Suasana Haru Mewarnai Tasmi’ Akhir 30 Juz Santriwati Husnul Khotimah, Orang Tua Meneteskan Air Mata
KUNINGAN – Suasana khidmat dan penuh haru menyelimuti Masjid Putri Pondok Pesantren Husnul Khotimah pada Sabtu (14/02/2026). Sebanyak delapan santriwati kelas XII mengikuti prosesi Tasmi’ Akhir, yakni tasmi’ setoran terakhir untuk menggenapkan hafalan Al-Qur’an mereka menjadi 30 juz sempurna.
Acara ini dihadiri oleh jajaran Unit TTQ Tahsin Tahfidz Al-Qur’an Husnul Khotimah, para ustadz-ustadzah pembimbing, serta orang tua wali santri yang datang khusus untuk menyaksikan momen bersejarah putra-putri mereka.

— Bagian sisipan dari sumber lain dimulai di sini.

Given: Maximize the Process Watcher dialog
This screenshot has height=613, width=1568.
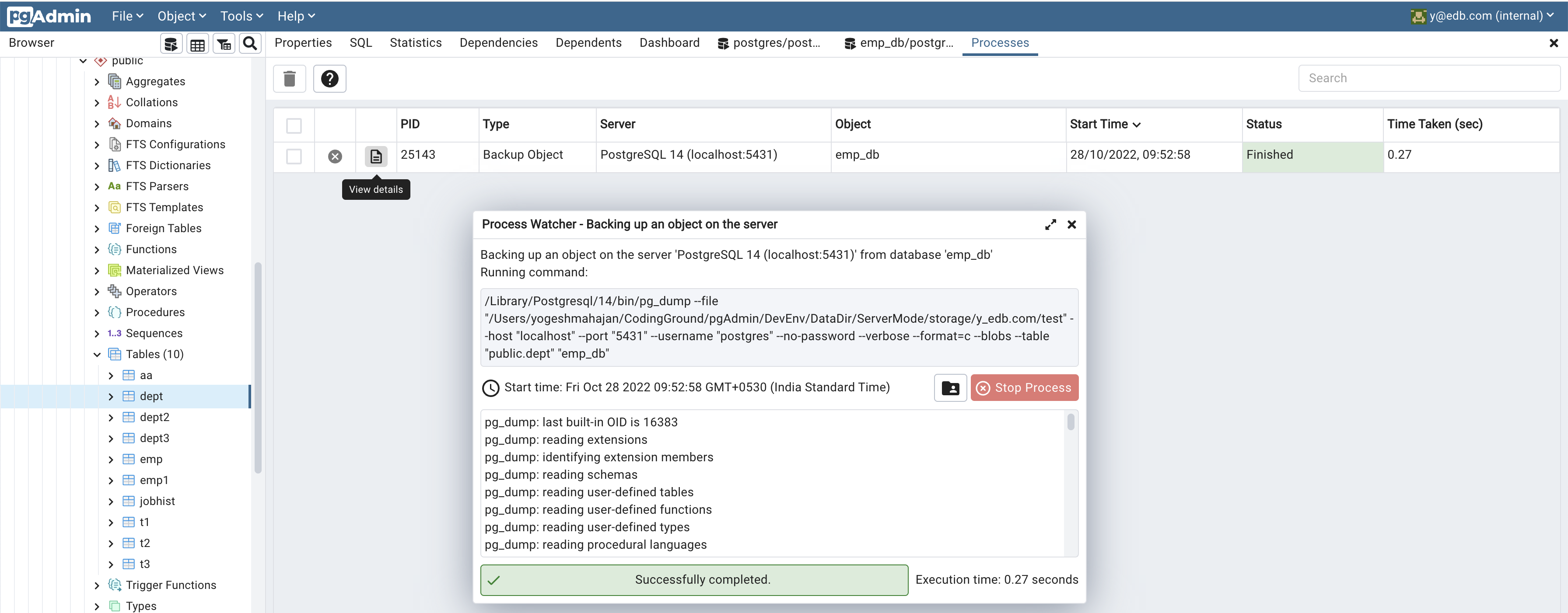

Delapan santriwati yang berhasil menuntaskan hafalan 30 juz tersebut adalah:
- Farhah Nida’ul Mujahidah
- Gina Labibah Shofi
- Jauharah Hilyata Azkia
- Khansa Balva Nahilah
- Mariya Fathin H.
- Mufida Sholihatun Nisa
- Nimas Qissya Abhiesa A.
- Zahsy Madina Rizki
Langkah Awal Menjaga Kalamullah
Kepala Unit TPQ Pondok Pesantren Husnul Khotimah, Ustadz Iif Ikhwana, dalam sambutannya menyampaikan rasa bangga yang luar biasa. Beliau menekankan bahwa tuntasnya hafalan 30 juz bukanlah akhir dari perjuangan.
“Ini adalah momentum awal bagi para santriwati untuk senantiasa intensif berinteraksi dengan Al-Qur’an. Hafalan ini harus dijaga dengan murojaah yang itqan, karena menjaga hafalan adalah tantangan yang sesungguhnya,” ujar Ustadz Iif. Beliau juga mengingatkan bahwa para penghafal Al-Qur’an adalah keluarga Allah di bumi.
Isak Tangis Haru Wali Santri
Momen puncak emosional terjadi saat sambutan perwakilan wali santri yang disampaikan oleh Ibu Hj. Elvita Utami, M.Pd., ibunda dari Ananda Mariya Fatin. Dengan suara bergetar dan tetesan air mata, ia menceritakan perjuangan anak-anaknya yang memiliki tekad kuat menghafal Al-Qur’an tanpa paksaan.
“Sebagai orang tua, kami penuh kekurangan. Namun doa yang selalu saya dawamkan adalah agar anak-anak menjadi hafizah yang mencintai dan dicintai Allah. Hari ini kami melihat janji Allah itu nyata,” ungkapnya.
Cerita beliau tentang bagaimana anak-anaknya lebih memilih mengikuti “Karantina Qur’an” daripada berlibur saat masa cuti sekolah, sontak membuat para hadirin dan orang tua lainnya turut meneteskan air mata haru.
Tekad Para Hafizah
Nimas Qissya Abhiesa A., selaku perwakilan santriwati, menyampaikan rasa terima kasih yang mendalam kepada orang tua dan para ustadzah yang telah sabar menyimak ribuan ayat setiap harinya.
“Menghafal Qur’an adalah sejarah hidup paling spektakuler bagi kami. Kami memohon doa agar Al-Qur’an ini tidak hanya di lisan, tapi menjadi akhlak yang berjalan dalam kehidupan kami sehari-hari,” tutur Nimas.
Acara ditutup dengan doa bersama, memohon agar para santriwati istiqomah menjaga mahkota cahaya bagi kedua orang tua mereka di akhirat kelak. Dengan tuntasnya tasmik ini, Pondok Pesantren Husnul Khotimah kembali menegaskan komitmennya dalam mencetak generasi qur’ani yang unggul.